Segmentation Output

Segmentation outputs a mask (iris.cube.Cube and in the future xarray.DataArray) with the same dimensions as the input field, where each segmented area has the same ID as its corresponding feature (see feature column in Feature Detection Output). Note that there are some cases in which a feature is not attributed to a segmented area associated with it (see Features without segmented areas).

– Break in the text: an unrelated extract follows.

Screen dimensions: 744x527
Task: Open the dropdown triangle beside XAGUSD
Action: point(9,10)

Segmentation also outputs the same pandas dataframe as obtained by Feature Detection (see Feature Detection Basics) but with one additional column:

tobac Segmentation Output Variables

Variable Name

Description

Units

Type

ncells

Total number of grid points that belong to the segmented area associated with feature.

n/a

int64

One can optionally get the bulk statistics of the data points belonging to each segmented feature (i.e. either the 2D area or the 3D volume assigned to the feature). This is done using the statistics parameter when calling :ufunc:`tobac.segmentation.segmentation` . The user-defined metrics are then added as columns to the output dataframe, for example:

tobac Segmentation Output Variables

Variable Name

Description

Units

Type

feature_mean

Mean of feature data points

same as input field

float

feature_max

Maximum value of feature data points

same as input field

float

feature_min

Minimum value of feature data points

same as input field

float

feature_sum

Sum of feature data points

same as input field

float

major_axis_length

The length of the major axis of the ellipse that has the same normalized second central moments as the feature area

number of grid cells, multiply by dx to get distance unit

float

feature_percentiles

Percentiles from 0 to 100 (with increment 1) of feature data distribution

same as input field

ndarray

Note that these statistics refer to the data fields that are used as input for the segmentation. It is possible to run the segmentation with different input (see transform segmentation) data to get statistics of a feature based on different variables (e.g. get statistics of cloud top temperatures as well as rain rates for a certain storm object).